→ PROBLEM DETAILS:
The answer must consist of every record below, transcribed exactly.

···

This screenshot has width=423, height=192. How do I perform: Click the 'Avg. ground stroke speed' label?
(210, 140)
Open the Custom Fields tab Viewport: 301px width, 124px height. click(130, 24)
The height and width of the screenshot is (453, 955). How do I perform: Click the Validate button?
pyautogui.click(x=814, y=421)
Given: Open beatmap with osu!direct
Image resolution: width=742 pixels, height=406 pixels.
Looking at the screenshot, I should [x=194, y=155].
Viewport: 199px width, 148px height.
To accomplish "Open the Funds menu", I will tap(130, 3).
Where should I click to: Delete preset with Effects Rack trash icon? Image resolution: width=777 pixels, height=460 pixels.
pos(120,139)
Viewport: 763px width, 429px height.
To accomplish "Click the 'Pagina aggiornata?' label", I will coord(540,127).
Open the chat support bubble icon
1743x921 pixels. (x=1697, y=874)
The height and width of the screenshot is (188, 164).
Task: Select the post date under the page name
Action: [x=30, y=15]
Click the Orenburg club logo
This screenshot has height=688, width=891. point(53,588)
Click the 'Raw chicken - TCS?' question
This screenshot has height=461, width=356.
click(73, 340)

···

→ RESULT OF THIS TASK:
This screenshot has width=423, height=192. How do I perform: Click the 'Avg. ground stroke speed' label?
(210, 140)
Open the Custom Fields tab Viewport: 301px width, 124px height. click(130, 24)
The height and width of the screenshot is (453, 955). How do I perform: Click the Validate button?
pyautogui.click(x=814, y=421)
Given: Open beatmap with osu!direct
Image resolution: width=742 pixels, height=406 pixels.
Looking at the screenshot, I should [x=194, y=155].
Viewport: 199px width, 148px height.
To accomplish "Open the Funds menu", I will tap(130, 3).
Where should I click to: Delete preset with Effects Rack trash icon? Image resolution: width=777 pixels, height=460 pixels.
pos(120,139)
Viewport: 763px width, 429px height.
To accomplish "Click the 'Pagina aggiornata?' label", I will coord(540,127).
Open the chat support bubble icon
1743x921 pixels. (x=1697, y=874)
The height and width of the screenshot is (188, 164).
Task: Select the post date under the page name
Action: [x=30, y=15]
Click the Orenburg club logo
This screenshot has height=688, width=891. point(53,588)
Click the 'Raw chicken - TCS?' question
This screenshot has height=461, width=356.
click(73, 340)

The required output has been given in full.